A Grade 10 student arrives at Nakuru High Senior School

Grade 10 students and their parents queue for clearance at Nakuru High Senior School on January 12, 2026 for admission.

Photo credit: Boniface Mwangi | Nation Media Group

When the current Grade 10 learners joined Grade 7 they started on a curriculum that was still largely theoretical. They had no textbooks. Teachers were not enough for junior school and those available were improvising. Parents were confused. The system was learning, with children as the guinea pigs.

Four years later, history is repeating itself. These same learners have joined senior school only to find, once again, missing textbooks, unprepared teachers and unclear pathways.

This cohort is not a pilot group in the usual sense. They are over one million children, an entire generation subjected to an experiment whose outcomes remain uncertain. No serious system gambles so widely without safety nets.

Competency-Based Education (CBE) promised relevance, skills and flexibility. Yet today, many schools are fumbling with subject combinations, staffing and infrastructure gaps. Career guidance, a core pillar of the system, remains weak. The result is a curriculum that feels chaotic rather than empowering.

Kenya is not the first country to attempt radical curriculum reform and stumble. Australia’s Outcomes Based Education experiment in the 1990s was abandoned after teachers complained it was vague, bureaucratic and weakened academic standards.

South Africa’s Curriculum 2005, also outcomes based, was eventually scrapped and replaced after it proved too complex and poorly implemented. These countries had the institutional capacity and political courage to stop, review and redirect their reforms before an entire generation was lost.
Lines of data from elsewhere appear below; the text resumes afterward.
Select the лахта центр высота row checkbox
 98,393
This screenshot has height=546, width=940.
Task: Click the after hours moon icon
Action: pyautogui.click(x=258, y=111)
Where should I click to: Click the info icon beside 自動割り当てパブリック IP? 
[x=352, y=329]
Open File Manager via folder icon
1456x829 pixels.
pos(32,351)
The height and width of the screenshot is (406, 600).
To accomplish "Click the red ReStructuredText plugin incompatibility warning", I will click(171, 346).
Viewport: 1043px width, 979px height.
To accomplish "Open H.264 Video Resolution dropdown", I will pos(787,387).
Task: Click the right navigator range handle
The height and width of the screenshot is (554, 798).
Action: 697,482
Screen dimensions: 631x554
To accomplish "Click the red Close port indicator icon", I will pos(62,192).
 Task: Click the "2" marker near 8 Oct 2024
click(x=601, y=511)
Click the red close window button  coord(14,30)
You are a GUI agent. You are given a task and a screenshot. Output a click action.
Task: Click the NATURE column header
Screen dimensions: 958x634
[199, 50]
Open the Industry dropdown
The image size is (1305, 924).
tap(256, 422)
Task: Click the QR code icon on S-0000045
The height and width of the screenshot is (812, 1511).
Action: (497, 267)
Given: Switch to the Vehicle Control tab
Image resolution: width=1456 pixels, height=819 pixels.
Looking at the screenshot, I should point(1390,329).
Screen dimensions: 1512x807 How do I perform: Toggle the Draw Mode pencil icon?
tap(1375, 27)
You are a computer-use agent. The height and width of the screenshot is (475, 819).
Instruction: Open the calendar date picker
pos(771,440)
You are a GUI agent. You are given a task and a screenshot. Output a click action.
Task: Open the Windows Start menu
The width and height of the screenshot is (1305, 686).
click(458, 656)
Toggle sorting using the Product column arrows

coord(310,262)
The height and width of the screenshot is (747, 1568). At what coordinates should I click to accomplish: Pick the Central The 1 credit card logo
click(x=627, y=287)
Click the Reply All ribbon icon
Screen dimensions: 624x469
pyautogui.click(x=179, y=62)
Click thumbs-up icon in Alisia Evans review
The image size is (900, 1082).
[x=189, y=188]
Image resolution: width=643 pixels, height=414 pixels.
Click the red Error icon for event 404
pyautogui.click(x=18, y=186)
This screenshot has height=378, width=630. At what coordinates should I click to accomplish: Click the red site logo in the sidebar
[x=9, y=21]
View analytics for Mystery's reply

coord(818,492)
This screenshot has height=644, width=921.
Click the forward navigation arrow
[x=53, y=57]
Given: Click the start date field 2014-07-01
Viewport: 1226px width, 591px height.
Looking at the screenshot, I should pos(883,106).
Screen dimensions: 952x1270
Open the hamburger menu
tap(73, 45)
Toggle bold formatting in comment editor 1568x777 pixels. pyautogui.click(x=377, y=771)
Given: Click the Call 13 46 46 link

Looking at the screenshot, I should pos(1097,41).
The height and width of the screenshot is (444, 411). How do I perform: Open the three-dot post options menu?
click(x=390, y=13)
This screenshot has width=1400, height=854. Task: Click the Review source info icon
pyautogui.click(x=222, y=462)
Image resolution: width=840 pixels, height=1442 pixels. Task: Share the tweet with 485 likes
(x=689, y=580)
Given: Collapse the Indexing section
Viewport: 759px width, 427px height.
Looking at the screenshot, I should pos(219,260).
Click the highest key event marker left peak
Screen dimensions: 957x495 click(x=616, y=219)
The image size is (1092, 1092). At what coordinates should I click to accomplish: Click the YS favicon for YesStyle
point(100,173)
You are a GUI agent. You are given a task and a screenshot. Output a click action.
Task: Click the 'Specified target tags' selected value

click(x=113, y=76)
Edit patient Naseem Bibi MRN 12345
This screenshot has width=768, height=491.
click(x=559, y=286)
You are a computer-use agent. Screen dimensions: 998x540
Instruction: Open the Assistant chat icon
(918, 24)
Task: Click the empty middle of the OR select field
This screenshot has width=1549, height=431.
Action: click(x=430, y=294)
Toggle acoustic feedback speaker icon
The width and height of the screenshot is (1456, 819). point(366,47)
Kenya has no clear remedy should CBE fall short. There is no publicly articulated Plan B for learners who emerge inadequately prepared, no special admissions pathways, and no structured transition into technical skills, enterprise or agriculture.

There is no shame in course correcting. Policy maturity is not stubbornness, it is responsiveness. Kenya must urgently publish a national remedial and transition framework, fast track teacher retraining and textbook provision, and open an honest national conversation on whether aspects of CBE need revision or pause. Because if this system fails, it will not be policymakers who pay the price, it will be the children.